Glossary · Term

Crawling

Also known as: scraping

This program automatically collects data from the web. This is a key issue in copyright disputes surrounding AI learning data collection.

Crawling is when a program automatically moves around websites and collects data. Instead of people opening and copying pages one by one, robots scan and collect millions of pages, and crawling is also how search engines like Google index the web.
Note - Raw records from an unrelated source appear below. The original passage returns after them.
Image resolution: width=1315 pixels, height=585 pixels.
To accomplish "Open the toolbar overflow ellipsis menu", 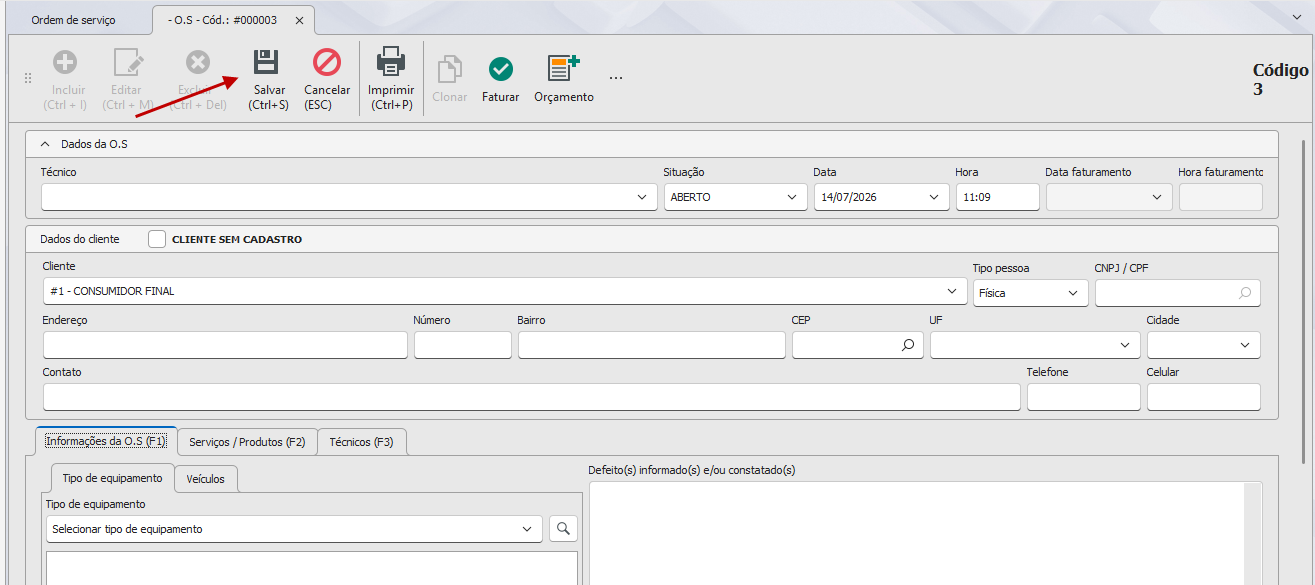I will point(616,78).
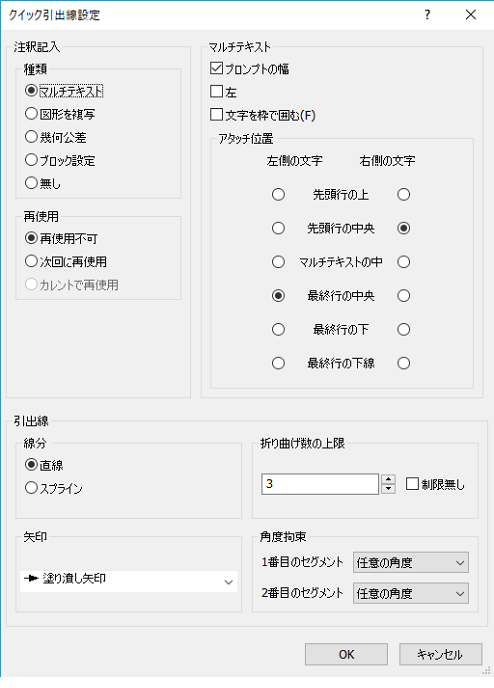
Task: Confirm settings with the OK button
Action: [346, 654]
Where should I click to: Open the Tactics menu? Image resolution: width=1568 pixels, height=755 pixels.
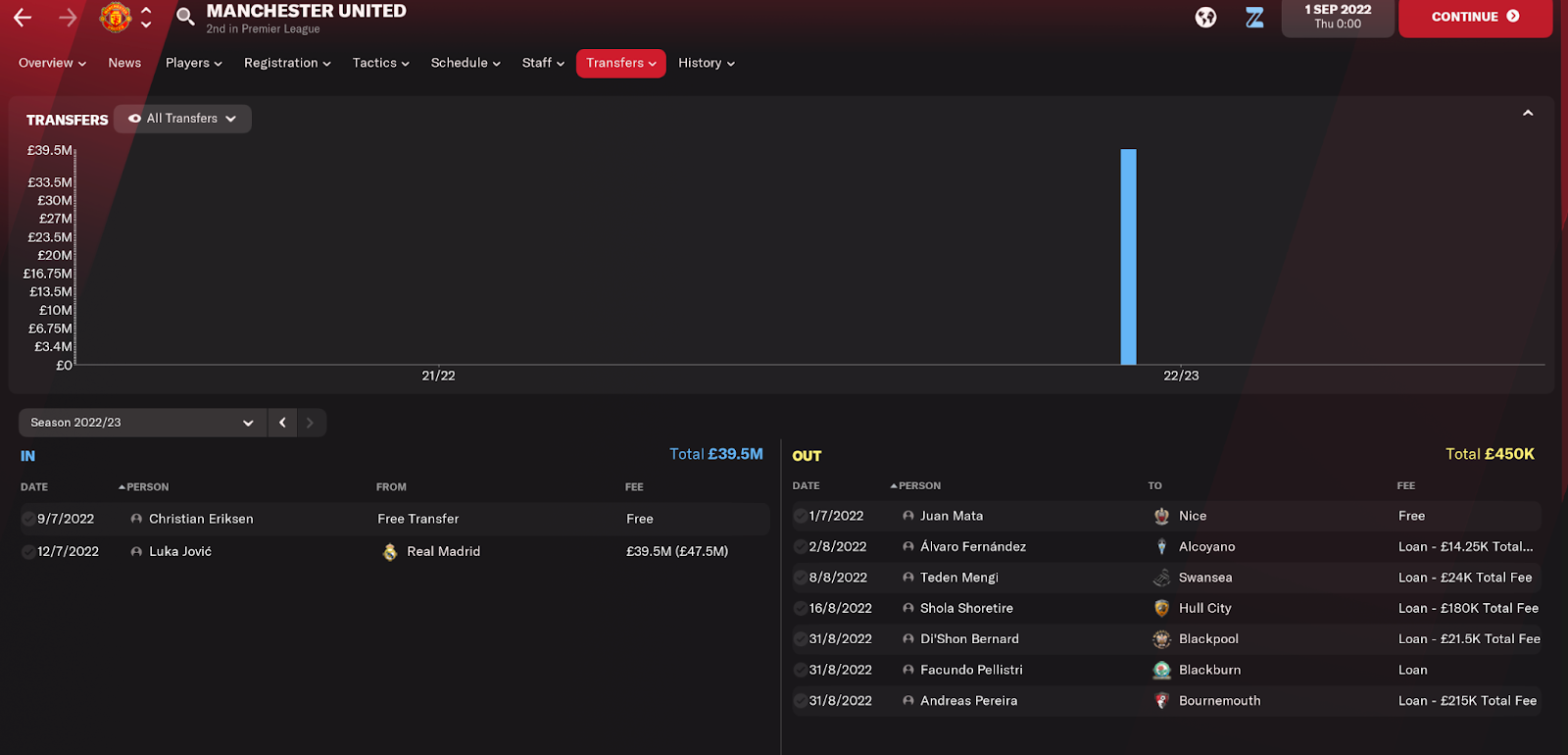tap(381, 63)
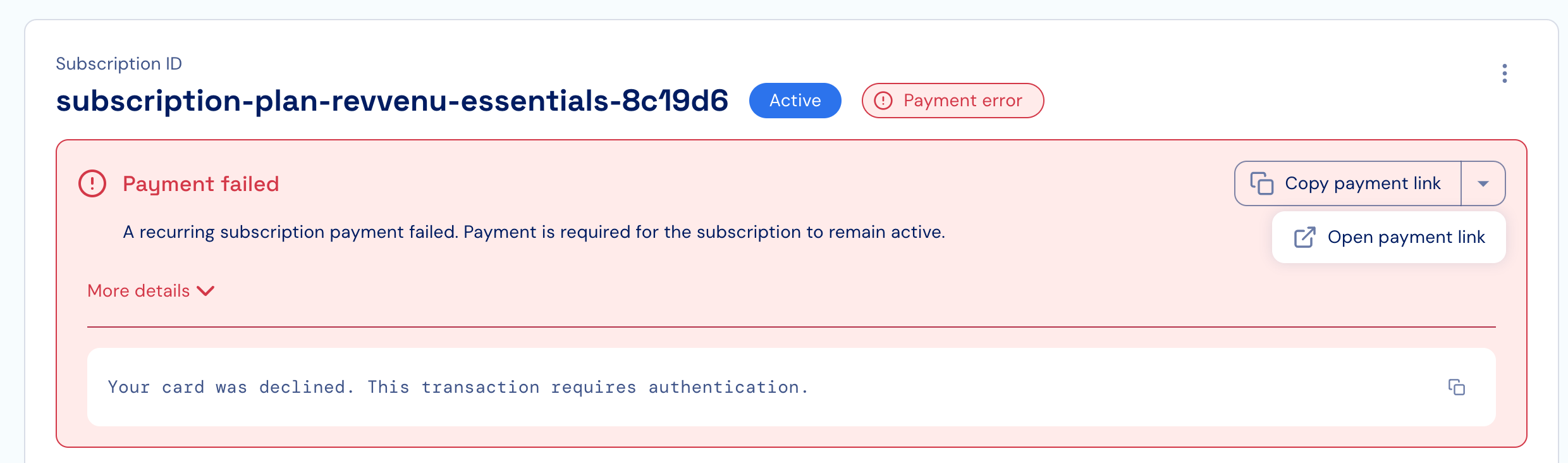Click the copy icon beside Copy payment link
Screen dimensions: 1568x463
[1261, 183]
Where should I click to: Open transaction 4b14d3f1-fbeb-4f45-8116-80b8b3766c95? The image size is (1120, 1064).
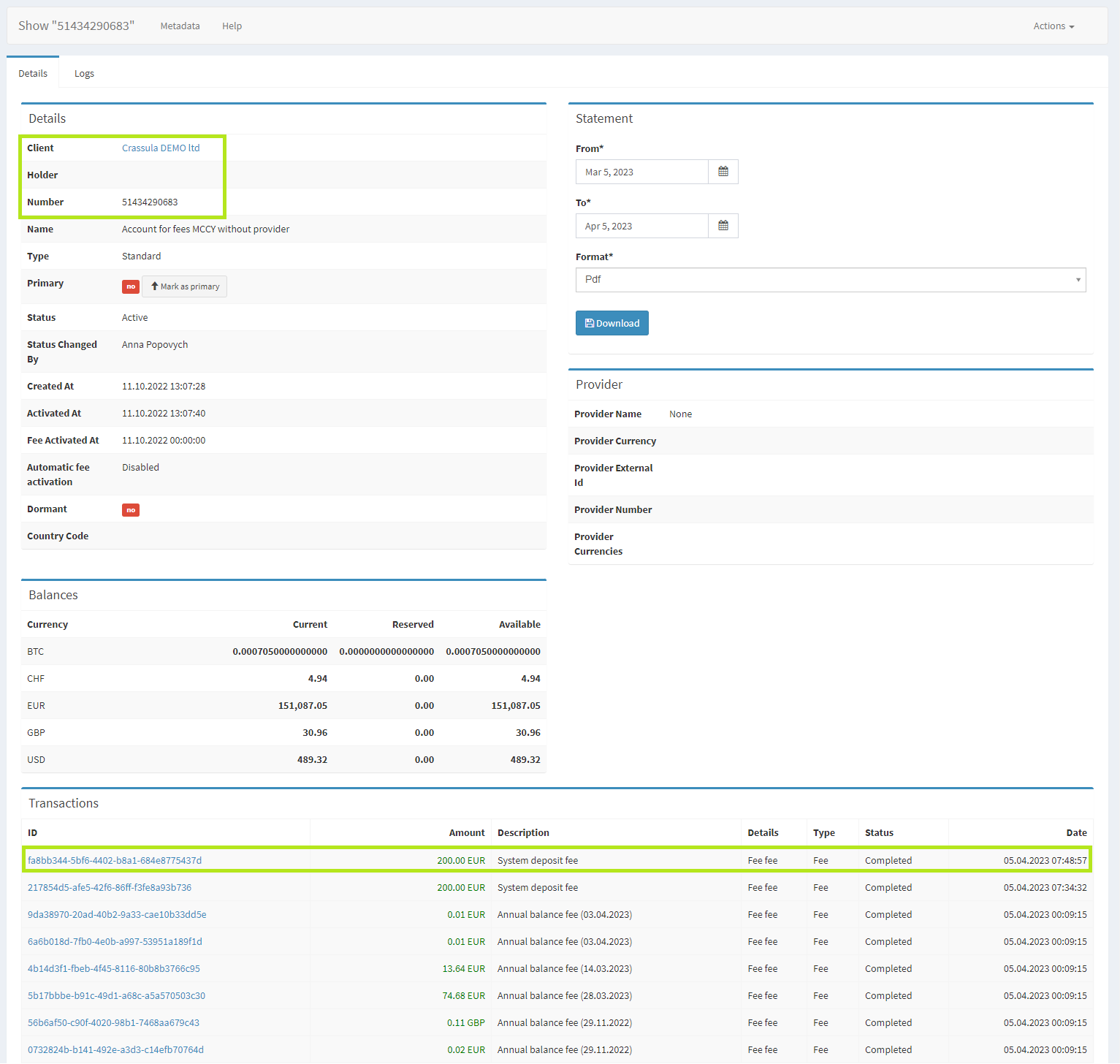pyautogui.click(x=114, y=969)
It is a technology that has been used for a long time in search engines, price comparison, market research, etc., but its presence has grown in the AI era. As large amounts of text became necessary for LLM learning, AI companies crawled the entire web and used it as learning data, which became a key issue in copyright disputes. Media companies and creators filed lawsuits claiming that they created AI by taking content without permission, and it is also controversial whether robots.txt, the crawling blocking standard, is respected. Discussions are underway to establish new rules for ownership and use of web data.

✅ Why it matters

It is the key to understanding copyright dispute news surrounding AI learning data
Helps you understand the basic operating principles of search engines and the data industry
For website operators, it is the starting point for their content protection strategy

⚠️ Limits and debates

A legal battle is underway as to whether collection without the permission of the copyright holder is justified
Excessive crawling also places a burden on website servers
The cat-and-mouse battle between blocking and bypassing technologies continues.